• [Tasks]:
1/ Copy word for word the stretch of the text on Thailand from "It seems ironic" through "say the least.".
2/ According to the text on Thailand, which nationality made up the majority of tourists at the writer's resort?
3/ Summarize the text on Thailand in two sentences.

• [Source document]:

Reflections from Thailand

We all know that obesity in the Western world is high and growing. The difference in the number of obese people in the Western, industrialised nations and those in “developing” ones is also widely known to be stark. This was plain to see whilst on holiday on the island of Koh Samui, Thailand. The majority of tourists in my resort were German. Some were British, French, Hungarian and Russian. A great number of these guests were 60+ and nearly all of them were not just heavily overweight, but morbidly obese. Even coming from a rich nation like the UK, it was shocking. I can’t say why this particular group of people were so prone to obesity, obviously, but I would hazard a guess at lifestyle – lack of exercise and poor diet.

It seems ironic that, when Westerners are at home we love eating exotic foods – Indian food especially in the UK, but Thai becoming ever more popular. On holiday, though – whether in Africa, the Far East or India – we long for fish and chips, steak and chips, pies and lager. Consequently, whilst on holiday, I was finding it difficult to eat at a restaurant offering consistently good quality but reasonably-priced Thai food, with a far-ranging and imaginative menu. The fact I was unable to find a pad thai dish that was better quality than one served in Brighton or London was disappointing, to say the least.

• [Dataset excerpts]:
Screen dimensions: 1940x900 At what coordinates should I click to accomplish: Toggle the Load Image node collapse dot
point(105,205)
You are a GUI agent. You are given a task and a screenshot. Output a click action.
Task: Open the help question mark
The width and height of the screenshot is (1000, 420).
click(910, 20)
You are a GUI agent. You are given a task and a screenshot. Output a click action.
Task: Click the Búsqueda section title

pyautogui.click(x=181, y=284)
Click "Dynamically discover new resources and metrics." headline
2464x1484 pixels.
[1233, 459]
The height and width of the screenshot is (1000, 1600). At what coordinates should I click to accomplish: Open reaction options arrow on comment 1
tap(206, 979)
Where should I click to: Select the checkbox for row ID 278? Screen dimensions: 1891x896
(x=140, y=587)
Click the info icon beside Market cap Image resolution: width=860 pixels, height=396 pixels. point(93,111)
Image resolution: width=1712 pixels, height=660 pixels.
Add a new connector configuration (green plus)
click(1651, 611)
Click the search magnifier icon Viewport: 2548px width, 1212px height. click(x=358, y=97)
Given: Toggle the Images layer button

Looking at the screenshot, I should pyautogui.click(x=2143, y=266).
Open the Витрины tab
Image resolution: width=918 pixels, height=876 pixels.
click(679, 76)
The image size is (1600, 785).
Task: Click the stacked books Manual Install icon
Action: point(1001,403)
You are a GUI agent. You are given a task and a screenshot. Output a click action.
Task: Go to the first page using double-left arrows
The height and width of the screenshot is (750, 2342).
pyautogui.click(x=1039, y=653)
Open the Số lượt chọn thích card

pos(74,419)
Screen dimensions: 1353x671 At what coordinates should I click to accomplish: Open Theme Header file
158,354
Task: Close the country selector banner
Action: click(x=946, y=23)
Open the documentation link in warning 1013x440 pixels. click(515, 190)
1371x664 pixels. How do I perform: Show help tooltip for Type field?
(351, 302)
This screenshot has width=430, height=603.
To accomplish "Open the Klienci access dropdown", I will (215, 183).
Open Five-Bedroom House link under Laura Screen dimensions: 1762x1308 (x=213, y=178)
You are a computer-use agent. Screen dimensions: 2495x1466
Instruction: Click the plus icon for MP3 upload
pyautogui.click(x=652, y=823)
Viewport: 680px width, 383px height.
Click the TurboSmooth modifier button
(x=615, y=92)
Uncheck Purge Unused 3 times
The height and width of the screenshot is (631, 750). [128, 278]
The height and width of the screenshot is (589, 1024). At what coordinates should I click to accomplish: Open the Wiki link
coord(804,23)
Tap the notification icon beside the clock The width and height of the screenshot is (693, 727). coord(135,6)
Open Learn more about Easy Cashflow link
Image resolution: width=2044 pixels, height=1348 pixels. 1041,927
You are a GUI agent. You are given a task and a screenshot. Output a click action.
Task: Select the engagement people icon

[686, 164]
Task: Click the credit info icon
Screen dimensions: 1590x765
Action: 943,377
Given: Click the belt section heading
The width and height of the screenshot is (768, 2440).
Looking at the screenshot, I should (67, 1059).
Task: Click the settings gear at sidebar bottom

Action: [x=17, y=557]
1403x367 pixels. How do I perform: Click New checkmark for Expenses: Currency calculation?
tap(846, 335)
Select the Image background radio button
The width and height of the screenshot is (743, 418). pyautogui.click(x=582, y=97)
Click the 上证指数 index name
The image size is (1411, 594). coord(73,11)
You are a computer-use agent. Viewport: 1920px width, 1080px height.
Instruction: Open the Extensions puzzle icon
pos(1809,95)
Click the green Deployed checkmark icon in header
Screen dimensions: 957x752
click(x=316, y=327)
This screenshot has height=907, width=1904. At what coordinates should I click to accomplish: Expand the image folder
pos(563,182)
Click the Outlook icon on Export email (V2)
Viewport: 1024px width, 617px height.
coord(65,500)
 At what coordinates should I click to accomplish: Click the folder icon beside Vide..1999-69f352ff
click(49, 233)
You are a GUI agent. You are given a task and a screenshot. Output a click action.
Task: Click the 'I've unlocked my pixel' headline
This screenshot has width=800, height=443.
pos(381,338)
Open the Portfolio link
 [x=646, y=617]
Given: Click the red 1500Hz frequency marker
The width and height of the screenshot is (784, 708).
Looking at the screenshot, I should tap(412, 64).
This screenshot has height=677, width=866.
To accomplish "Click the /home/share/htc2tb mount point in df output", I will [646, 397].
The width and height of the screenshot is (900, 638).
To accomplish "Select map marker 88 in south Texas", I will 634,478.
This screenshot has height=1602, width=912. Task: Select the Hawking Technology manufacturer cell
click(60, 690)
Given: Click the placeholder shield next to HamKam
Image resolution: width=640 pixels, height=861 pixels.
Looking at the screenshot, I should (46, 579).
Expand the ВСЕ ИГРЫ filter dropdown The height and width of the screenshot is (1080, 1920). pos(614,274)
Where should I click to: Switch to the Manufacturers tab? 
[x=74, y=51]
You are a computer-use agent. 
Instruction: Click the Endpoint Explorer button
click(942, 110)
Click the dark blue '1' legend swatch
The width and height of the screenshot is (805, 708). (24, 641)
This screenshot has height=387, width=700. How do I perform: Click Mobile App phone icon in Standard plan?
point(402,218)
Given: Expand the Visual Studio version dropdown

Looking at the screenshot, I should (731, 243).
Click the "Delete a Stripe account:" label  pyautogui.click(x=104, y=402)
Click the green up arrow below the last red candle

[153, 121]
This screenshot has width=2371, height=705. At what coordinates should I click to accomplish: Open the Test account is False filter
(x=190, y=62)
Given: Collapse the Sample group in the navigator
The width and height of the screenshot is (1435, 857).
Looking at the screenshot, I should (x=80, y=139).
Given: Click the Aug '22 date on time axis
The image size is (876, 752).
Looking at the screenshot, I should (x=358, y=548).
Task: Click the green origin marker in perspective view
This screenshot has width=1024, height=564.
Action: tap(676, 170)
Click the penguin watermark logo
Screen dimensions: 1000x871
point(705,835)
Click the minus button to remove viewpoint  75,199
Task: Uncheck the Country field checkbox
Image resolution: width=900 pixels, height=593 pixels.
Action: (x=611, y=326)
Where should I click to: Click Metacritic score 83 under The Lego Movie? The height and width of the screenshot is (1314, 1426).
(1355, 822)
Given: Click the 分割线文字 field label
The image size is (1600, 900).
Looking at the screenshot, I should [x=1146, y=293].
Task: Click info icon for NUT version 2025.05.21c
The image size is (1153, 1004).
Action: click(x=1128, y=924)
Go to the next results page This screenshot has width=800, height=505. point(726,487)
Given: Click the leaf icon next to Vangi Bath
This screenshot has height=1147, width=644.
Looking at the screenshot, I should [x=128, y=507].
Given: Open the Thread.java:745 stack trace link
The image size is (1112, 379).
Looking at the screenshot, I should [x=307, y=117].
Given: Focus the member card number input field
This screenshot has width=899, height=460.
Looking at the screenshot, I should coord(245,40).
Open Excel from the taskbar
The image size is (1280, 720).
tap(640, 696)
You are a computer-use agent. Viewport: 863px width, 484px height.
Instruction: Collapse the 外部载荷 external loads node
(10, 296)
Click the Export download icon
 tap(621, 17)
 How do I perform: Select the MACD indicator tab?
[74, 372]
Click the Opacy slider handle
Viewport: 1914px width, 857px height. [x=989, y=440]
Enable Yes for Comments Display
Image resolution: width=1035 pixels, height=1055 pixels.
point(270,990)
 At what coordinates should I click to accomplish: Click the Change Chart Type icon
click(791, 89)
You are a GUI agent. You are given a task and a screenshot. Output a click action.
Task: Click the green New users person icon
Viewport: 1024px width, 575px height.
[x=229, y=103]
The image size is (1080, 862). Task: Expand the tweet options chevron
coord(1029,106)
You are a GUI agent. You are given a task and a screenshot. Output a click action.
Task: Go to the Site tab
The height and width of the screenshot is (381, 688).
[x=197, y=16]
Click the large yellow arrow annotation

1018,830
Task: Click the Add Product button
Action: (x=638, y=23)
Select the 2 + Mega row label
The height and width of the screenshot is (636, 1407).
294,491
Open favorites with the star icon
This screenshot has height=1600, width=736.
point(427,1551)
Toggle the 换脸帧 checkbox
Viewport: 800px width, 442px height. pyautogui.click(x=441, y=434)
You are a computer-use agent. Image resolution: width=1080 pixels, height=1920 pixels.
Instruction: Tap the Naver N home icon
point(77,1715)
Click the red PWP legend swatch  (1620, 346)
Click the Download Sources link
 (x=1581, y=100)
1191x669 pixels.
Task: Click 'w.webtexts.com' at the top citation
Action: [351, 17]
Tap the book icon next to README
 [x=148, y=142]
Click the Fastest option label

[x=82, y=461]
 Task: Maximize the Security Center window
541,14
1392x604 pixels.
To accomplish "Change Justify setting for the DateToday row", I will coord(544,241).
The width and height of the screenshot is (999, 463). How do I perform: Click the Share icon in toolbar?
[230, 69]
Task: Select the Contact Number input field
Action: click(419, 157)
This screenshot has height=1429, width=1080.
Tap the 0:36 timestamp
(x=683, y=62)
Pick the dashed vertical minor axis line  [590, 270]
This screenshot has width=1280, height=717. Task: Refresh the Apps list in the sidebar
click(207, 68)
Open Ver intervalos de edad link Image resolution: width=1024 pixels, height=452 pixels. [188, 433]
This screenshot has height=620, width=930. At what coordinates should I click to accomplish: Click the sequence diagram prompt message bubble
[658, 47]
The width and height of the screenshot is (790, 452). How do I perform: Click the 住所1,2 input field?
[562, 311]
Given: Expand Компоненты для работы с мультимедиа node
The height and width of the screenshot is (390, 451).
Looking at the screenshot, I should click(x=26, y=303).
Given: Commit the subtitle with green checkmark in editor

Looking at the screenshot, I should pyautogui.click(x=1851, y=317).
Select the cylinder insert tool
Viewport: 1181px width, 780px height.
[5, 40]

• [The responses]:
1/
It seems ironic that, when Westerners are at home we love eating exotic foods – Indian food especially in the UK, but Thai becoming ever more popular. On holiday, though – whether in Africa, the Far East or India – we long for fish and chips, steak and chips, pies and lager. Consequently, whilst on holiday, I was finding it difficult to eat at a restaurant offering consistently good quality but reasonably-priced Thai food, with a far-ranging and imaginative menu. The fact I was unable to find a pad thai dish that was better quality than one served in Brighton or London was disappointing, to say the least.

2/ German

3/ While on holiday on Koh Samui, Thailand, the writer was shocked that a great number of the resort's guests were over 60 and nearly all of those were morbidly obese, and guessed at lack of exercise and poor diet as the cause. The writer also observes that Westerners love exotic food at home but long for fish and chips and similar fare on holiday, so finding a restaurant with consistently good, reasonably priced Thai food proved difficult.